Red Hat Bugzilla – Bug 1470959
deadlock between multi-host recipe sets with host requirements can sometimes occur if jobs are dirty
Last modified: 2017-09-19 23:53:06 EDT
Bug 889065 tried to avoid deadlocks between multi-host recipe sets with related host requirements, by using a very blunt hammer: any recipe in a recipe set that has been scheduled, will be given higher priority over any recipe that is not.
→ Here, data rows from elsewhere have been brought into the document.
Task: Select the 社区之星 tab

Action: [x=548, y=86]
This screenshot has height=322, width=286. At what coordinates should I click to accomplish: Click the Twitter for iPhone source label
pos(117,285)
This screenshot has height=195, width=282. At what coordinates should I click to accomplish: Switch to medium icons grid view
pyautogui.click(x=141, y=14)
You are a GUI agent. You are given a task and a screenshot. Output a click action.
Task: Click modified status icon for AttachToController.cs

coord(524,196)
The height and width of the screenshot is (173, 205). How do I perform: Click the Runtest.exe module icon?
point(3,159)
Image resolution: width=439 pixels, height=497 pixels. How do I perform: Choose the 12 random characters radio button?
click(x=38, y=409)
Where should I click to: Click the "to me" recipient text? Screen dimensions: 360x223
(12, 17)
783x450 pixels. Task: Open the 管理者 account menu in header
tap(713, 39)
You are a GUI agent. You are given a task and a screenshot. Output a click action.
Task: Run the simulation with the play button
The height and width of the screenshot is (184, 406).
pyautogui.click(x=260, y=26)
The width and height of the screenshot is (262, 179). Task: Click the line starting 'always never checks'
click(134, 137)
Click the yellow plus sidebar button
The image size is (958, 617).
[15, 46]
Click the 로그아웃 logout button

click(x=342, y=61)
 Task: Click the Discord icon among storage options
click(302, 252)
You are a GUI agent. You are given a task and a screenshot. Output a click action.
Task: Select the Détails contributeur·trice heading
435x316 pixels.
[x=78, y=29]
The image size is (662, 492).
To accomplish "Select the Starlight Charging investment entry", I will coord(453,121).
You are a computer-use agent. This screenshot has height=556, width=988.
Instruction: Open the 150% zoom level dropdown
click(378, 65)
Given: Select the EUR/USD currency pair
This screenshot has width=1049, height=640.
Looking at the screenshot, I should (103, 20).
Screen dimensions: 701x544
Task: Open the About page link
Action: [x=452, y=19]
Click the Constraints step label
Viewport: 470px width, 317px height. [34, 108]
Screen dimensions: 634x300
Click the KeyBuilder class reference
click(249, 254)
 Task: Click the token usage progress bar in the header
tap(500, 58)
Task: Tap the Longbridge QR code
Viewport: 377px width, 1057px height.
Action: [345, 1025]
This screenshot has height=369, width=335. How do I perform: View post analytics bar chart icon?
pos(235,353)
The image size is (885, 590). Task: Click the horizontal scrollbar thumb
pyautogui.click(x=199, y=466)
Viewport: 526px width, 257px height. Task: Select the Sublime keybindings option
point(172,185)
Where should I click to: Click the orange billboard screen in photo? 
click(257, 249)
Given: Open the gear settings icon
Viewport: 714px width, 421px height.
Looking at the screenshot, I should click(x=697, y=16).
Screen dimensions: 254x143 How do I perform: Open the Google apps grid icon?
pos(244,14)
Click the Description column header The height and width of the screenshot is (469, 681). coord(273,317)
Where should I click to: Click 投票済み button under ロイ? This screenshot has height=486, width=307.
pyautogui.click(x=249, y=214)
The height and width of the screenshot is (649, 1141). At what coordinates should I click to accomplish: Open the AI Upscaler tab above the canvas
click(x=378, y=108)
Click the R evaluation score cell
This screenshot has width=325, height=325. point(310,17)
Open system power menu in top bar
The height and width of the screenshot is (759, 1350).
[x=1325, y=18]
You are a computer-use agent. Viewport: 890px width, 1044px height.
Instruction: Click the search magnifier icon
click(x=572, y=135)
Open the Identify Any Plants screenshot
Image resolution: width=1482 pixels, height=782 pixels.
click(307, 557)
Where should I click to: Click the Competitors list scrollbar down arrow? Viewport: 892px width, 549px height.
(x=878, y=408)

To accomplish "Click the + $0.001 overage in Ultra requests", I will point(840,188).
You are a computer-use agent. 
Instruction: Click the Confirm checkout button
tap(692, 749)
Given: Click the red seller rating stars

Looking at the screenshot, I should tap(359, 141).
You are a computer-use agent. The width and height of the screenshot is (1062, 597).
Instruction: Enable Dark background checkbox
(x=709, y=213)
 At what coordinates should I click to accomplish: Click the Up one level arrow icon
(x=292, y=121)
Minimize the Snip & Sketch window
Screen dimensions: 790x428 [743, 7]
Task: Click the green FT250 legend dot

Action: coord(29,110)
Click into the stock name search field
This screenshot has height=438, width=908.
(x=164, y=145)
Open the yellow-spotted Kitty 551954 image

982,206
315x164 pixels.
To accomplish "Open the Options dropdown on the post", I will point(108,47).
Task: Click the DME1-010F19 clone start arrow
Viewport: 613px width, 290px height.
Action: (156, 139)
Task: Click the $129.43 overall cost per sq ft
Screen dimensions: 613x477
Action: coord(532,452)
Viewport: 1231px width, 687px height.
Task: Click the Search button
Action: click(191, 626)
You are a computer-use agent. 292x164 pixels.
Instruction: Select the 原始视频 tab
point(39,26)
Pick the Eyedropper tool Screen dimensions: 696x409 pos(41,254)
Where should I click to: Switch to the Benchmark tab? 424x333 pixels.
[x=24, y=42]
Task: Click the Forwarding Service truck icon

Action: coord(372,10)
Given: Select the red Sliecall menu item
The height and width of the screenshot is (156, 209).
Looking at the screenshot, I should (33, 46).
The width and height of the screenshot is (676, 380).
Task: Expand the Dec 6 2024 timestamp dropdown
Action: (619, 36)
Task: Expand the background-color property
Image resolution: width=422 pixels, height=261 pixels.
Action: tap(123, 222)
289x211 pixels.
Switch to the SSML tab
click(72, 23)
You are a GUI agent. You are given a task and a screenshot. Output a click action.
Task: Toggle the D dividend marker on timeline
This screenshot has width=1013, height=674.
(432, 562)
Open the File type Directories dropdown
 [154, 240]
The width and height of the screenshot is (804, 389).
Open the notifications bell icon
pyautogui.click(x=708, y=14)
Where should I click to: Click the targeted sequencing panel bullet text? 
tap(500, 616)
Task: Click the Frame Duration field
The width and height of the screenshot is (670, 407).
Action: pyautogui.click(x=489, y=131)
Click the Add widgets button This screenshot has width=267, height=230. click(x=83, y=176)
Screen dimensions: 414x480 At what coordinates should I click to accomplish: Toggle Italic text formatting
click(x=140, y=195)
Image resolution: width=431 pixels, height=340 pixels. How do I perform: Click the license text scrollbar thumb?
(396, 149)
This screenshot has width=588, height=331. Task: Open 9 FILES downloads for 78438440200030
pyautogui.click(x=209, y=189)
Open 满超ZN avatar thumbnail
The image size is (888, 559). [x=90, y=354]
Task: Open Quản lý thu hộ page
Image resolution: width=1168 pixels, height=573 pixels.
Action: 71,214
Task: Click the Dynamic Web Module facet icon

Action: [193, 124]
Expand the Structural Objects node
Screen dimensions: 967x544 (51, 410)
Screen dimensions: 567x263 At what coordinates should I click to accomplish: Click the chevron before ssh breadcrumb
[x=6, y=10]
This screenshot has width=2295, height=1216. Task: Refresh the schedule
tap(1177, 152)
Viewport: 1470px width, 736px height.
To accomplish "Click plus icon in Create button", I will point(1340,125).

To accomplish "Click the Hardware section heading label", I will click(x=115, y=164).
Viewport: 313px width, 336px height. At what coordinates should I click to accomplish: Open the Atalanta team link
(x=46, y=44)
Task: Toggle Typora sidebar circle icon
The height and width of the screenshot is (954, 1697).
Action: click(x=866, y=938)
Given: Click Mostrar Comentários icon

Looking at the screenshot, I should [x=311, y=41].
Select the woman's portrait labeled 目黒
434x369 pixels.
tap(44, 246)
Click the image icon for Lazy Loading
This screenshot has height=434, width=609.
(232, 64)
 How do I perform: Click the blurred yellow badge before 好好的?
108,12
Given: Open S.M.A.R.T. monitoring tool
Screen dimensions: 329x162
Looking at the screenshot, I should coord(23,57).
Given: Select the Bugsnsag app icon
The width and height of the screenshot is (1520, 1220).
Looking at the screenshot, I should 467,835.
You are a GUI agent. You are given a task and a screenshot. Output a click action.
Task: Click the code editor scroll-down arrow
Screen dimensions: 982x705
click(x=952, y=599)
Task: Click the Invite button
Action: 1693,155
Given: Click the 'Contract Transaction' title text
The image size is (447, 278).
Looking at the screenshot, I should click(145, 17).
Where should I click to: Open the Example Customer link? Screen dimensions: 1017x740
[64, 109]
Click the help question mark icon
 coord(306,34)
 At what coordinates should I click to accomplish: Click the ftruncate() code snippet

This was achieved by adding .order_by(RecipeSet.lab_controller == None) in the schedule_queued_recipes routine, when it is looking for candidate recipes ready to be scheduled. This effectively sorts any recipe where recipe_set.lab_controller has been set to the top of the list. This attribute is set when the first recipe in the set is scheduled.
As an example:
R:2 (requires system-a)
R:3 (requires system-b)
R:5 (requires system-a)
R:6 (requires system-b)
Initially system-a and system-b are both busy.
Then system-a becomes free, and R:2 is scheduled onto it (since its id is lower, assuming RS:1 and RS:4 are equal priority).
Then system-b becomes free, and R:3 *should* be scheduled onto it, regardless of any other factors such as priority. This is the .order_by() fix for bug 889065.
*However* this fix assumes that all potentially deadlocking recipes will be selected by the query -- and thus just tweaking the ordering of the results is enough to ensure the correct recipe is fixed.
One of the filter criteria in all scheduler criteria is to exclude dirty jobs. This dates to when beakerd was running update_dirty_jobs concurrently with the scheduling routines (bug 807237), although we later had to serialize it to avoid database deadlocks even between unrelated jobs (bug 952587).
In the example above, if RS:1 and RS:4 are part of a much larger job including unrelated recipe sets which have already started running (and thus the harness is marking the jobs dirty as it sends new results), then at each scheduling pass either R:2 or R:5 could be excluded randomly from the query. If R:2 is excluded because it is dirty but R:5 is not dirty, then the scheduler will pick R:5 instead, defeating the .order_by() and leading to deadlock.
The obvious solution is to just remove the criterion which is filtering out dirty jobs from the scheduler queries. By definition the harness cannot be sending updates for a recipe that is still queued. But I'm not sure if that could break things in some other way.